# [Exercise directions]
Restate the entries below exactly. Images are not part of the copy.

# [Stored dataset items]
____

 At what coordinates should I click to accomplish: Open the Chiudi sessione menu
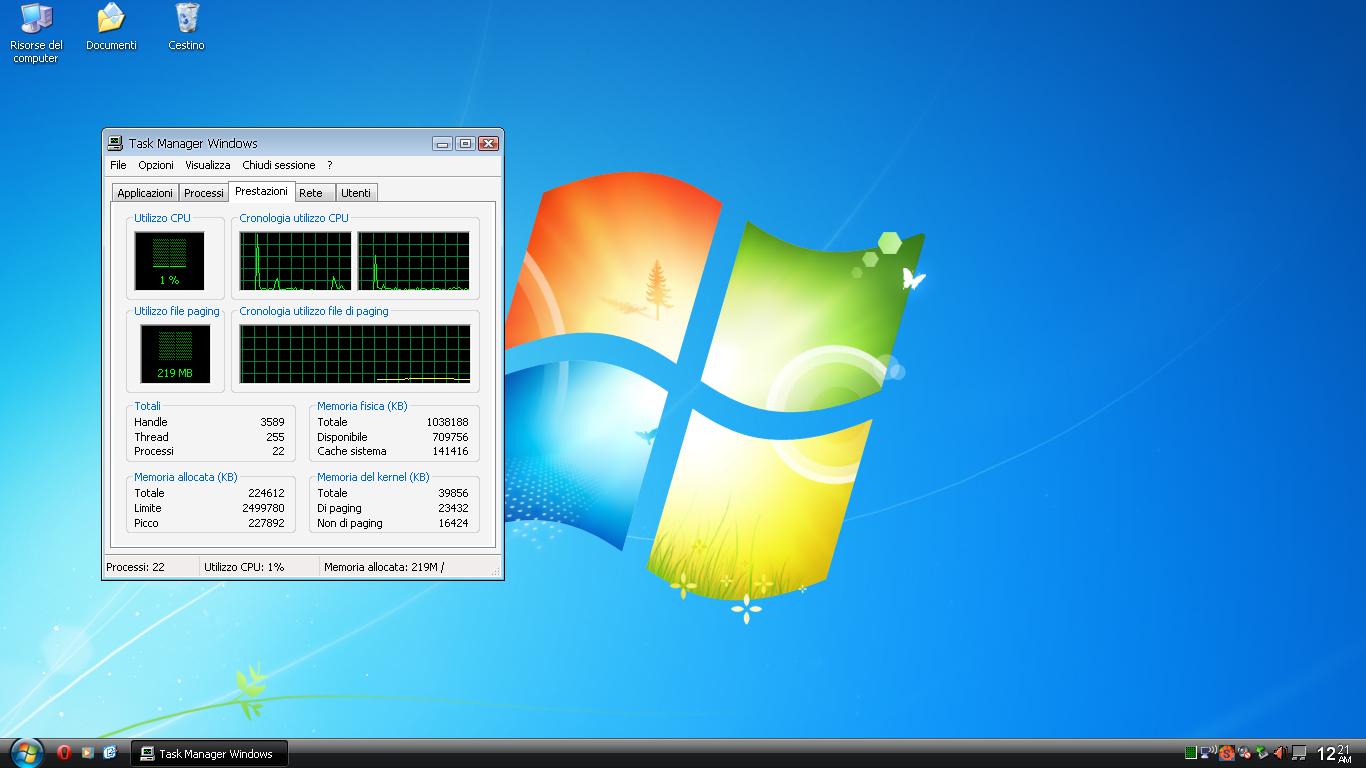coord(280,165)
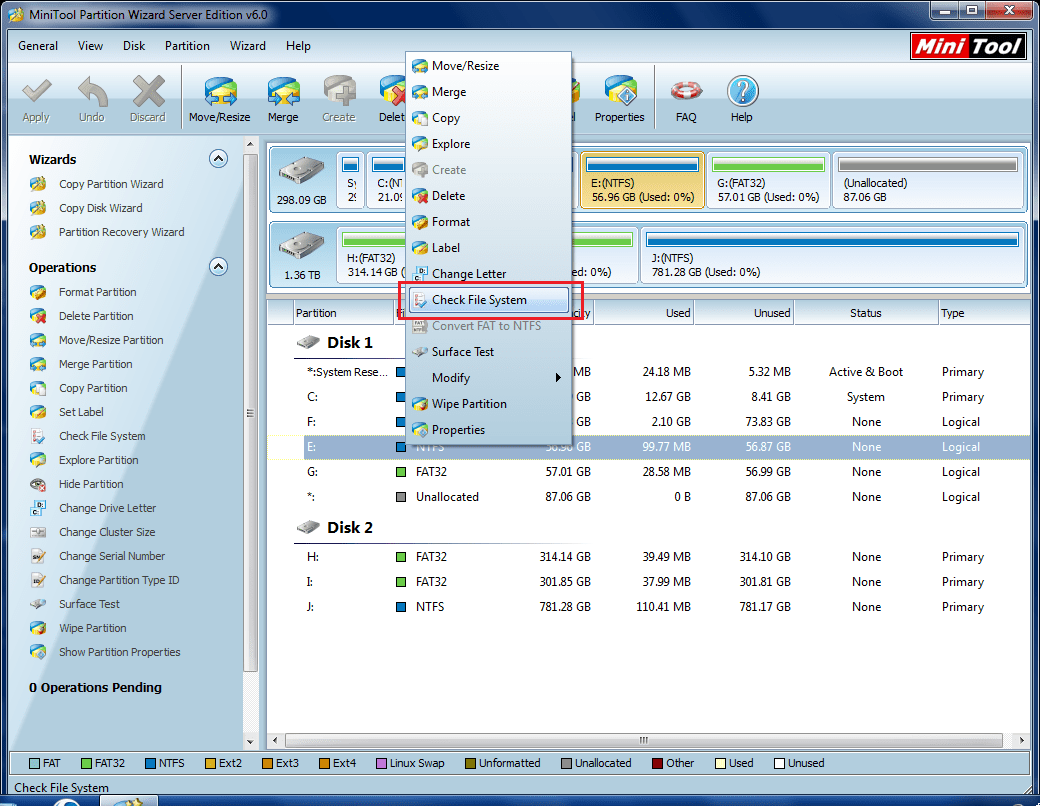Expand the Modify submenu in the context menu
The height and width of the screenshot is (806, 1040).
click(451, 378)
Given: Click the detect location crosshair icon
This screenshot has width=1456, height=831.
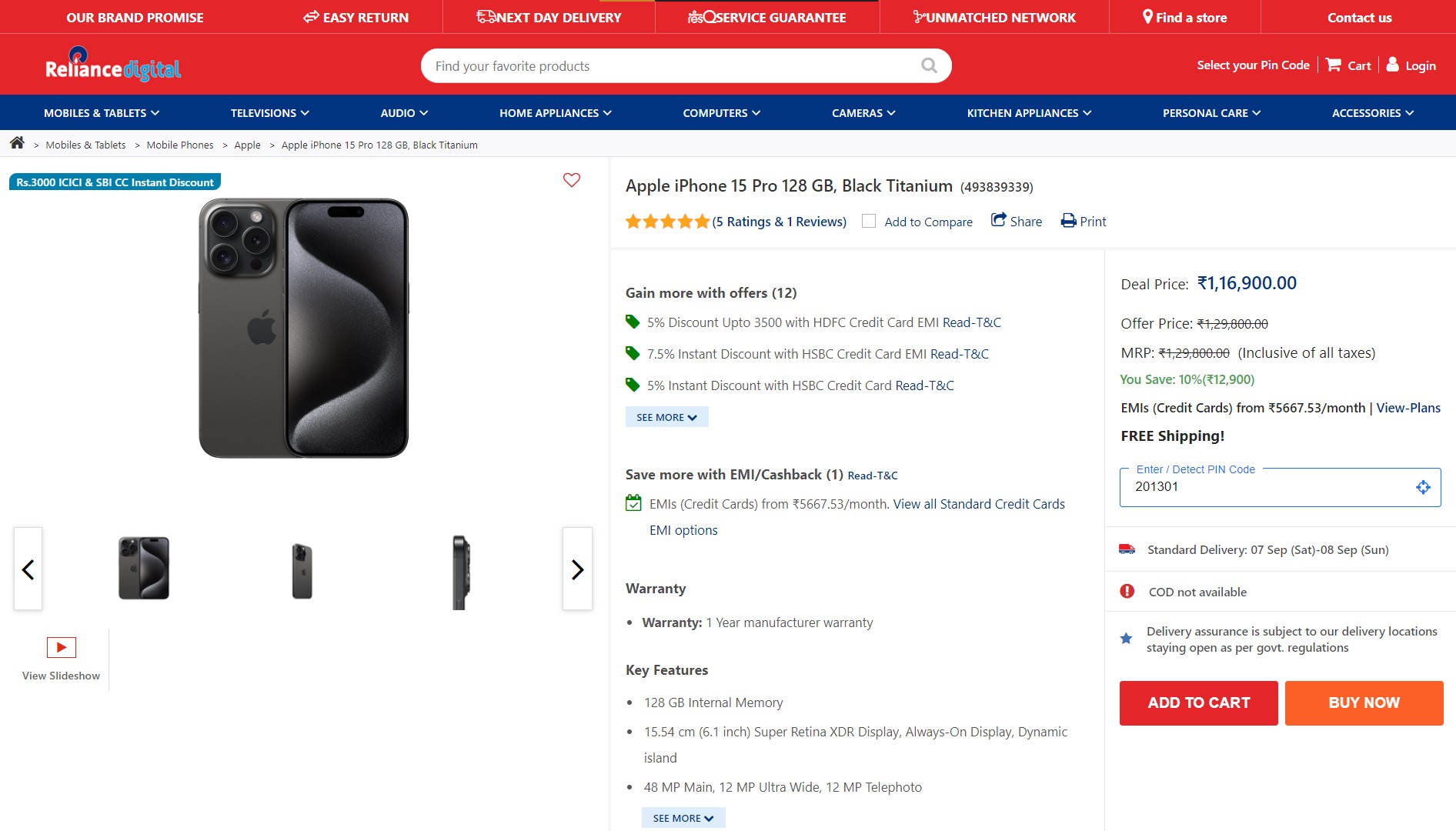Looking at the screenshot, I should click(x=1423, y=487).
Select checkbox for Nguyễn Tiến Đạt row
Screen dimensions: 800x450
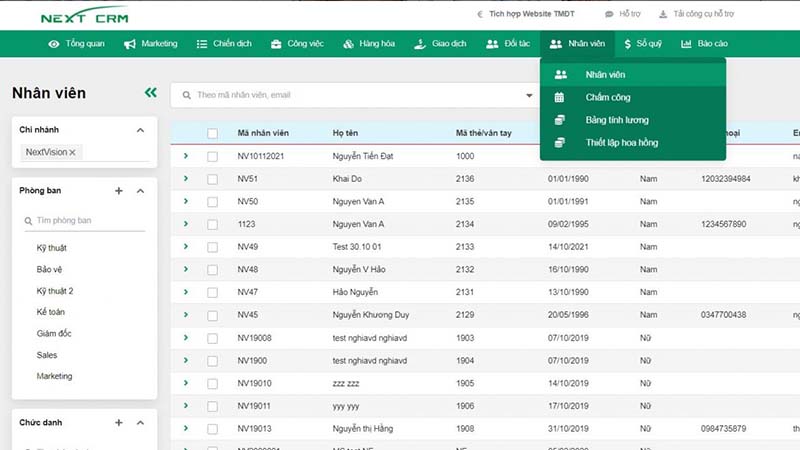pyautogui.click(x=212, y=156)
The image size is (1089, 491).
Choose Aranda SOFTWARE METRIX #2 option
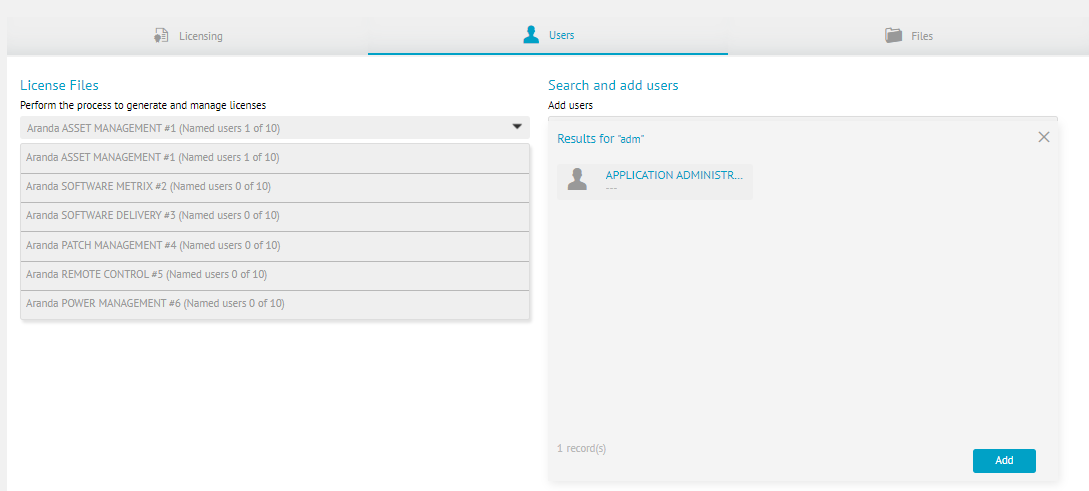coord(275,187)
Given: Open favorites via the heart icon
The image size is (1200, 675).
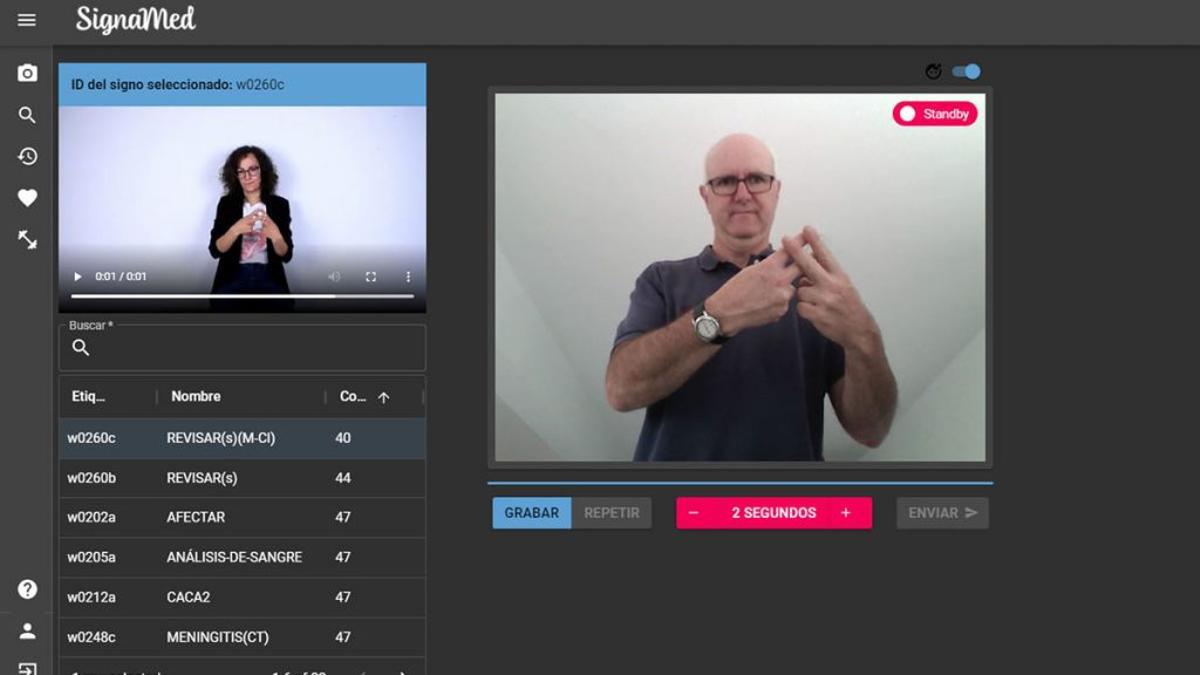Looking at the screenshot, I should click(x=27, y=198).
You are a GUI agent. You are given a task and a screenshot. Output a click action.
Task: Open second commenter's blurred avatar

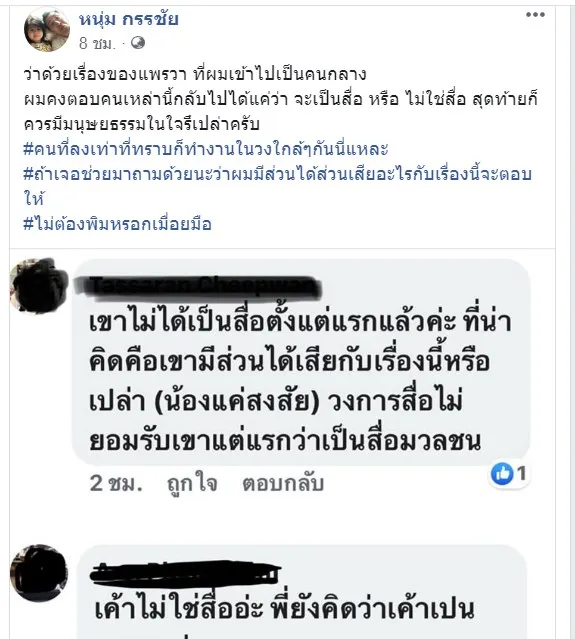click(x=39, y=573)
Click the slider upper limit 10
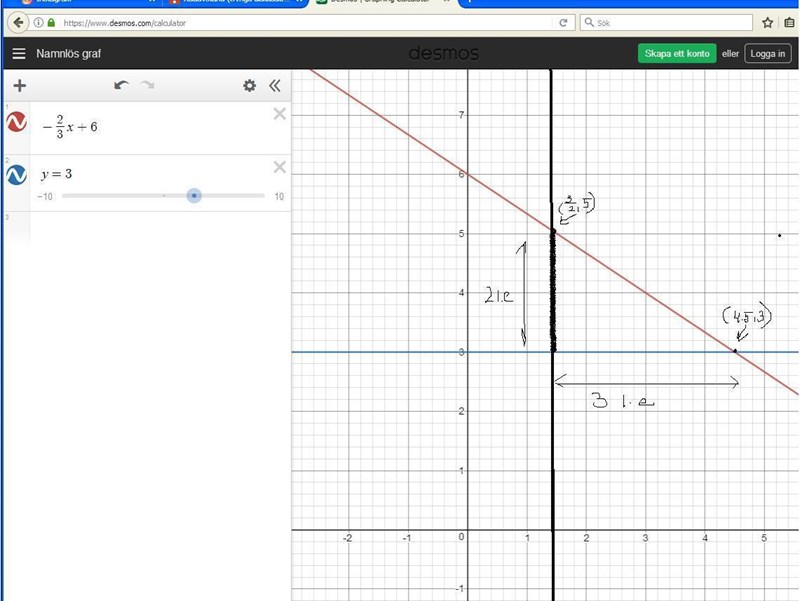The width and height of the screenshot is (800, 601). [x=279, y=197]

____

# [Reply to the task]
 At what coordinates should I click to accomplish: Open the Chiudi sessione menu
coord(280,165)
Expand the Modify submenu in the context menu
The height and width of the screenshot is (806, 1040).
click(451, 378)
Given: Click the detect location crosshair icon
This screenshot has width=1456, height=831.
Looking at the screenshot, I should click(x=1423, y=487).
Select checkbox for Nguyễn Tiến Đạt row
Screen dimensions: 800x450
pyautogui.click(x=212, y=156)
The image size is (1089, 491).
Choose Aranda SOFTWARE METRIX #2 option
coord(275,187)
Given: Open favorites via the heart icon
The image size is (1200, 675).
Looking at the screenshot, I should click(x=27, y=198).
You are a GUI agent. You are given a task and a screenshot. Output a click action.
Task: Open second commenter's blurred avatar

click(x=39, y=573)
Click the slider upper limit 10
The width and height of the screenshot is (800, 601). [x=279, y=197]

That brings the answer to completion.